Task instructions: Please extract the part of the WordPress comments migration post from "This post uses" up to and including "GitHub User settings.", copying it word for word.

Text excerpt:
##########

Feb 10, 2024

Migrate WordPress Comments to Giscus(GitHub Discussions)

On New Year's Eve, I successfully transitioned this blog from WordPress to a Static Site. I shared my thoughts and experiences behind this migration in the following post:

Migrating From WordPress to Static Site Generator

One of the biggest challenge was to migrate the existing WordPress comments. It is odd to use dynamic comments with a static site. So I decided to use 3rd party solutions -Giscus, A comments system powered by GitHub Discussions.  In this blog post, we will explore the steps taken in the comments migration process. 

Note: All comments will be migrated from the repository username, with a header saying that it is a migrated comment, the name of original author and the original comment date.

Environment

This post uses WordPress 5.7, MySQL 8.0, .NET Core 7.0 and C# on MacBook(macos12.2) for writing code.

Setup Repository

First, you need to decide which repository will host your discussions. It can be the existing or new, but it must be public (not private). I did setup a new repository for the migration.

The next step is to enable the GitHub Discussions. Go to the repository settings > General > Features, Scroll down and enable the discussion

For the migration, we need access token. You can generate it in GitHub User settings.

Go to User Settings > Developer Settings (at the end of Left sidebar)  > Expand “Personal access Tokens” > Fine-grained tokens > Click “Generate new token” button.

##########

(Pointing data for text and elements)
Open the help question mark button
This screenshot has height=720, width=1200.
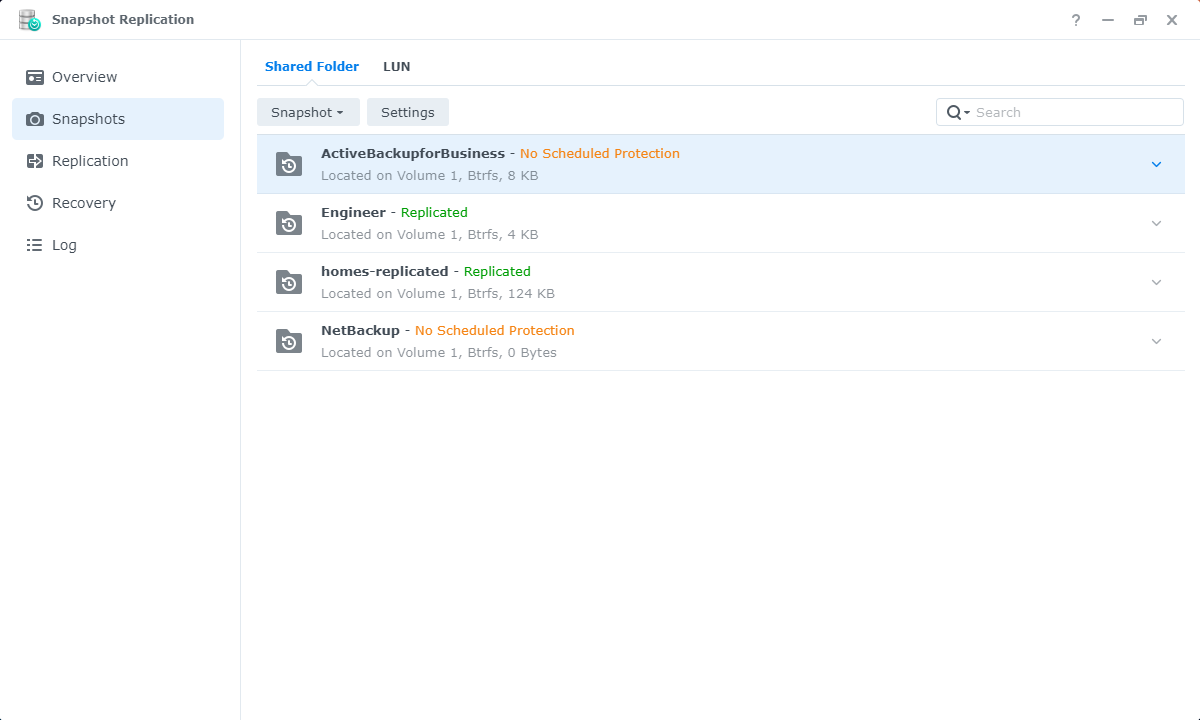1076,20
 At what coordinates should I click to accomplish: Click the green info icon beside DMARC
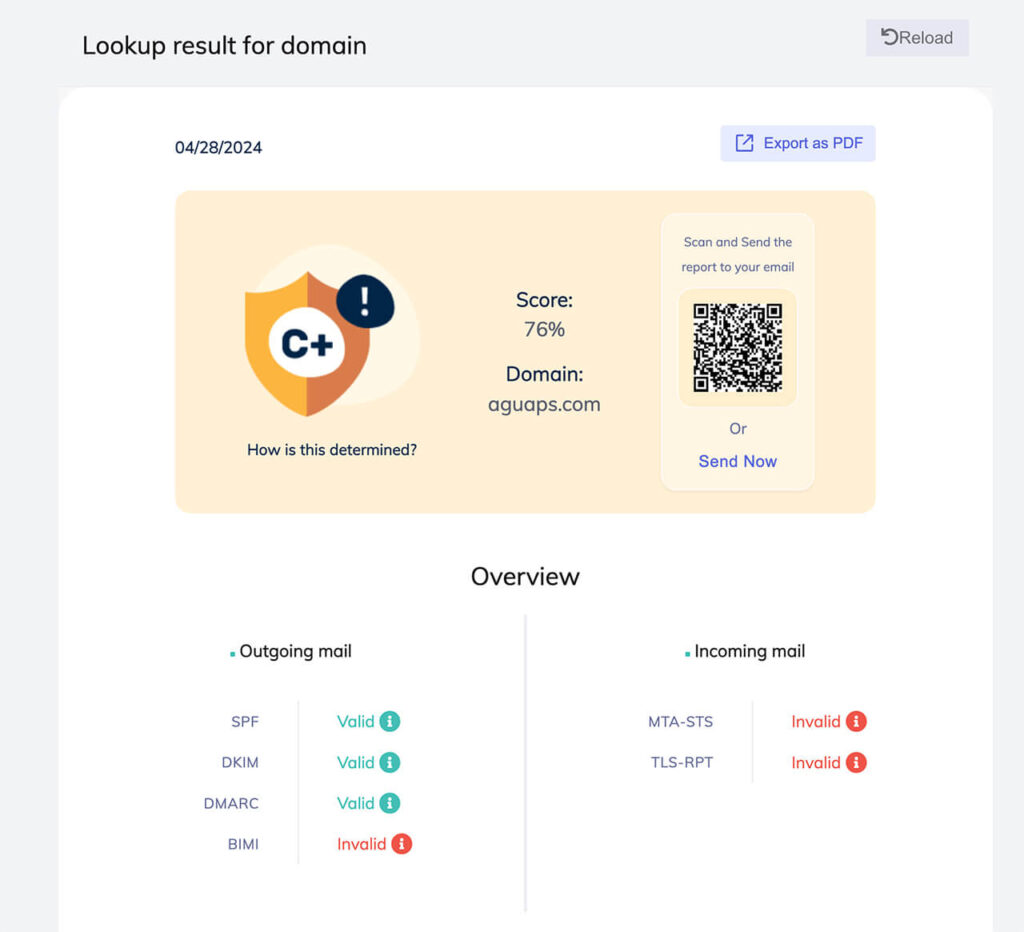click(390, 803)
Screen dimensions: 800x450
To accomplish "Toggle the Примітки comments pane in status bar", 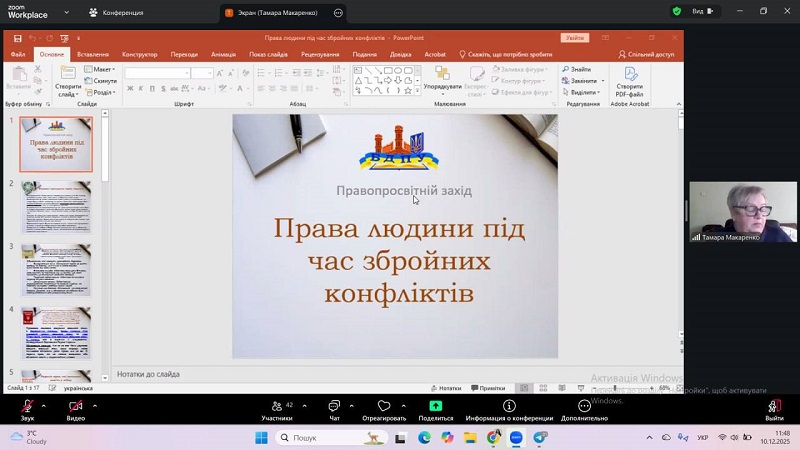I will click(x=488, y=388).
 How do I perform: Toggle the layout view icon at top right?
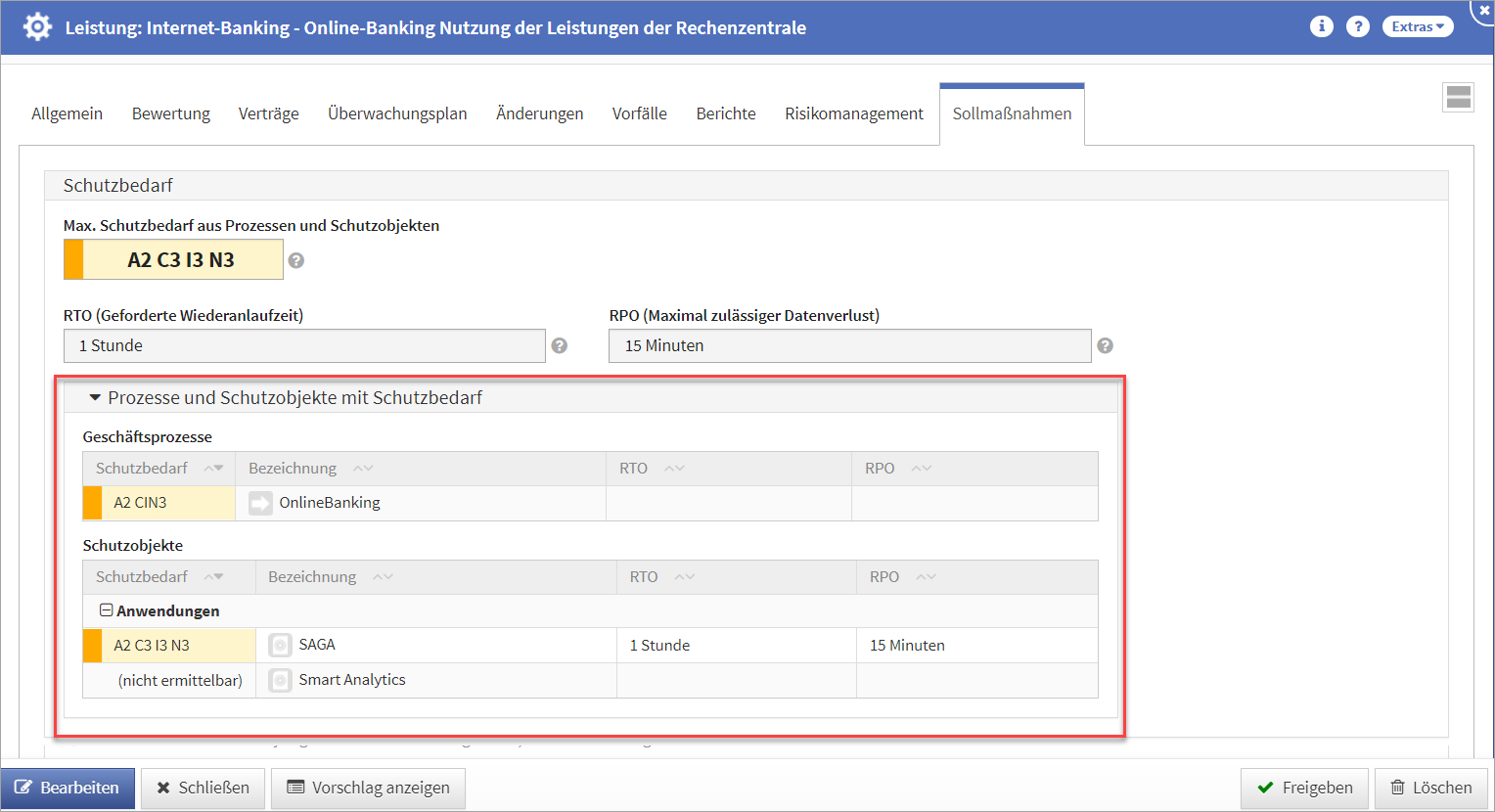(1458, 97)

##########

The completed task:
This post uses WordPress 5.7, MySQL 8.0, .NET Core 7.0 and C# on MacBook(macos12.2) for writing code.

Setup Repository

First, you need to decide which repository will host your discussions. It can be the existing or new, but it must be public (not private). I did setup a new repository for the migration.

The next step is to enable the GitHub Discussions. Go to the repository settings > General > Features, Scroll down and enable the discussion

For the migration, we need access token. You can generate it in GitHub User settings.